Chambers had to laugh. “Okay, so you found a hair, I suppose?”
“Indeed I did. Gray.”
“How do you know he’s short?”
“That I noted in the OR before the fire—the operating table height was set for a diminutive man.”
“And that other thing?”
“Pusillanimous. One man, submissive, did most of the surgical work. Another man, arrogant, observed and possibly gave instructions.”
“I suppose you’re going to tell me how you could possibly know that.”

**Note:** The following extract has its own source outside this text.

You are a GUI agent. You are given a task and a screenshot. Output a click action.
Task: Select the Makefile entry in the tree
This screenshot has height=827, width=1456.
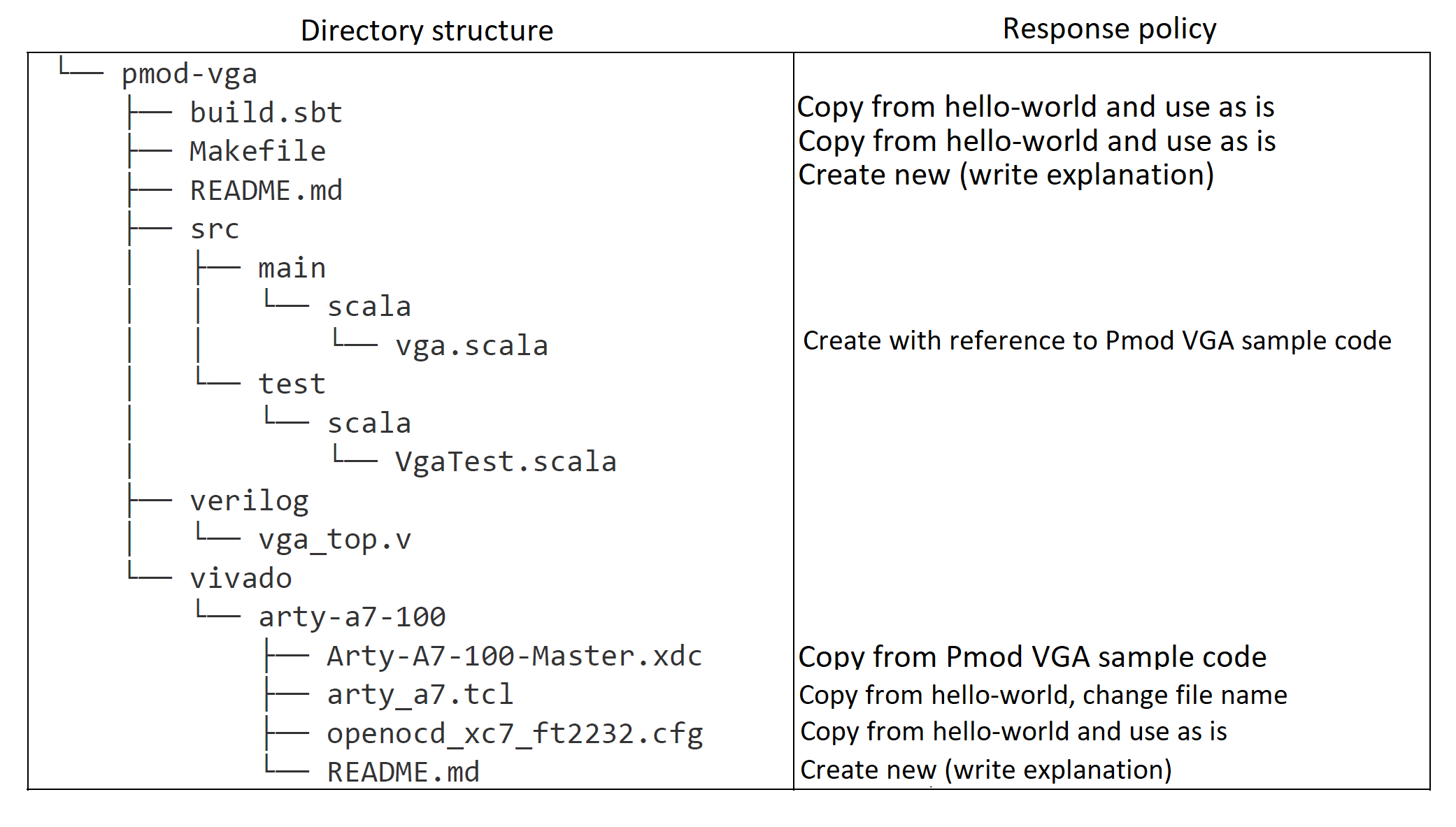pyautogui.click(x=257, y=152)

“I noted another pair of discarded nitrile gloves on the far side of the operating room, flecked with blood. Next to them, on the floor, was a fine, dense fragment of a cigar ash, which, when picked up, gave off the faintest scent of Montecristo. This gentleman’s assistance in the procedure seemed to take place only at the start.
Then he stood back, smoking a cigar—in an operating room!
—and as I said, perhaps gave instructions.
Any man who lights up a cigar in an operating room while a surgery is in progress is surely arrogant. Not only arrogant—but whimsical.”
“What are you talking about?”
“And I would hazard to guess it was that same sense of whimsy that prompted him to have both arms removed. This is what I mean by it being a morbid joke.”
“Anything else? You seem awfully sure.”
“The arms of both victims were amputated by the same surgeon. Wickman normally performed the operations himself, but he certainly did not remove his own arm. Instead, he brought his victim to the house alive and had the surgeon remove his arm—while the man was still living, but likely under anesthesia.”
“Strange.”
“Strange indeed. Clearly, this operation was planned ahead of time. Wickman must have been in contact with the surgeon before he himself arrived with the victim. We know this because the operating room was set up and ready to go at the time of his arrival, when he delivered the victim to them.”
“And then?”
“Then they removed the unknown victim’s arm while he was alive…
and killed him. At around the same time, Wickman was killed on the operating table, his arm removed postmortem.
In other words, both were conveniently murdered on the operating table.
And then they threw the bodies into the swamp, where they would surely be discovered. ”
While he’d been answering Chambers’s questions, Pendergast had been watching Bloom proceed, apparently now with little interest. Suddenly, he turned to Chambers.
“Why make no effort to get rid of the bodies—why not leave them to burn in the mansion, fully destroying the evidence? Because those responsible did not care if they were found. It might even have suited their purposes. Why did Wickman call for a surgeon and then, apparently, submit to anesthesia himself? Because he wanted them to perform a surgical procedure he could not perform on his own. And what might that procedure have been?” Pendergast paused, then finished with great relish: “To amputate his right arm and surgically replace it with the arm of his victim!”
“That’s some crazy shit. So why the hell did he cut off so many arms before doing this?”
“He was searching for the perfect replacement, of course.”
“Jesus. And… who the hell are his accomplices?”
“Agent Chambers, that answer lies in his past, a journey we must now undertake.”